3DB: A Rendering-based Debugging Platform

A sampling of the analyses enabled by 3DB.

A sampling of the analyses enabled by 3DB.

In our latest paper, we try to make progress on this question and propose 3DB, a platform for automatically identifying and analyzing the failure modes of computer vision models using 3D rendering. 3DB aims to allow users to go from a testable, robustness-based hypothesis to concrete, photorealistic experimental evidence with minimal time and effort.

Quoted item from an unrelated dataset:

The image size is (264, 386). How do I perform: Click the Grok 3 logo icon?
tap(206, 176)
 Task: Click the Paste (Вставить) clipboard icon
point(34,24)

The platform revolves around the modular workflow pictured below. First, users specify a set of 3D objects and environments, as well as a set of 3D (or 2D) transformations called controls that determine the space of admissible object-environment configurations. 3DB then renders a myriad of admissible scenes and feeds them through the user’s computer vision model of choice. The user can finally stratify, aggregate, or otherwise analyze the results either by reading the outputted JSON, or through the pre-packaged dashboard.

An illustration of the 3DB workflow.

3DB easily adapts to a variety of use cases: in particular, users can modify and swap out any part of this pipeline (e.g., the renderer, the logger, the model type, or the controls) for their own custom-written components, without needing to modify any of the 3DB codebase. We’ve compiled guides, extensive API documentation, and a full demo showing how 3DB streamlines model debugging.

In fact, this blog post will double as another demo! We’ll present the (short) code necessary to reproduce every plot in the post below using 3DB. You can download the aggregated code for this blog post here.

To set up, follow the steps below—then, in the remainder of this post, press “Show/hide code and instructions” to see the steps necessary to reproduce each experiment below.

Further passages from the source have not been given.